Promoting early learning through the support and empowerment of families—especially those who are under-resourced—has become an imperative for education leaders nationwide. In 2014, New America’s Learning Technologies project in the Education Policy program published Envisioning a Digital Age Architecture for Early Education to help leaders visualize success in this media-infused environment. Since then, New America and the Joan Ganz Cooney Center at Sesame Workshop have joined forces to document initiatives that use technology to connect with vulnerable families and improve educational outcomes.
Program leaders are using interactive tools such as on-demand video and text messaging to inspire and reassure parents, to share learning materials between formal and informal settings, and to bring parents closer to their children’s learning. Some communities are also taking steps to prepare educators as media mentors to help families and children be choosy about media and learn how to use technology for learning.
But so far, these efforts are sporadic and fragile. Very few are fully sustainable, proven, or ready to scale up. Leaders need a plan, using relevant resources. New America and the Joan Ganz Cooney Center have developed this interactive toolkit, which is a compilation of resources from early learning and family engagement organizations, that is designed to help inform community leaders’ thinking as they develop and improve new and existing programs.
In 2017, New America and the Joan Ganz Cooney Center published How to Bring Early Learning and Family Engagement to the Digital Age: An Action Agenda for City and Community Leaders, which detailed four steps to build more advanced systems for family engagement and early learning. More information on these steps can be found in this interactive toolkit.

******************************

> [Work to complete]:
A - From the passage on digital-age family engagement, transcribe the part starting with "Program leaders are" and going on through "and existing programs.".
B - Answer these from the passage on digital-age family engagement:
(i) In what year was Envisioning a Digital Age Architecture for Early Education published?
(ii) Which two organizations developed the interactive toolkit?
(iii) How many steps did the 2017 action agenda for city and community leaders detail?

> [Information supplied]:
******************************

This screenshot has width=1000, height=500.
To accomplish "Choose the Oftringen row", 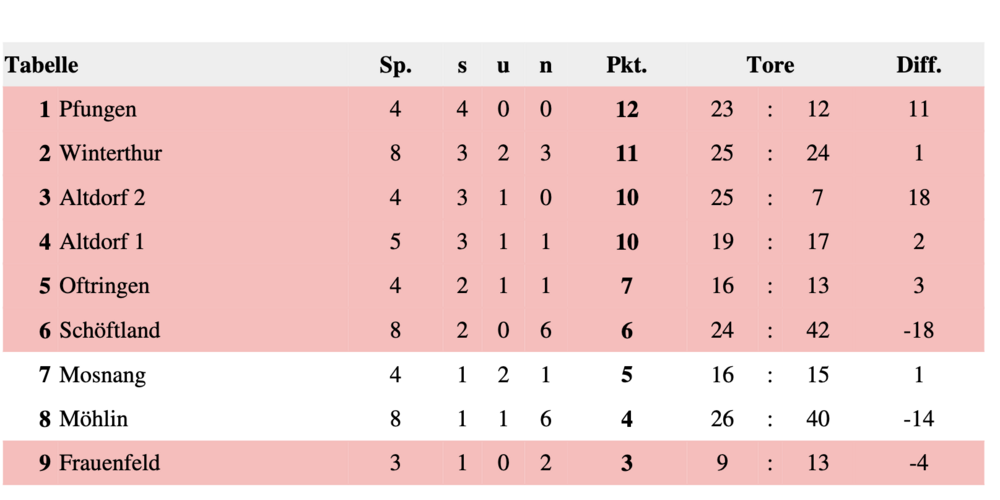I will click(x=494, y=286).
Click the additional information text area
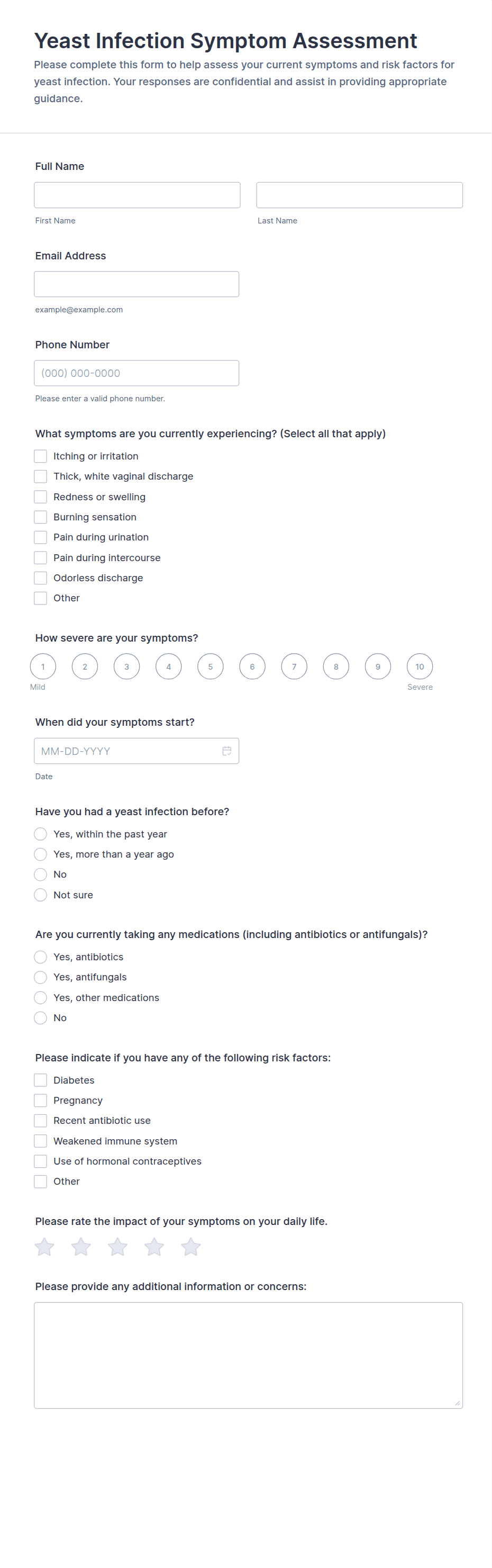The height and width of the screenshot is (1568, 492). click(248, 1355)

******************************

> [Solutions for each task]:
A -
Program leaders are using interactive tools such as on-demand video and text messaging to inspire and reassure parents, to share learning materials between formal and informal settings, and to bring parents closer to their children’s learning. Some communities are also taking steps to prepare educators as media mentors to help families and children be choosy about media and learn how to use technology for learning.
But so far, these efforts are sporadic and fragile. Very few are fully sustainable, proven, or ready to scale up. Leaders need a plan, using relevant resources. New America and the Joan Ganz Cooney Center have developed this interactive toolkit, which is a compilation of resources from early learning and family engagement organizations, that is designed to help inform community leaders’ thinking as they develop and improve new and existing programs.

B -
(i) 2014
(ii) New America and the Joan Ganz Cooney Center
(iii) Four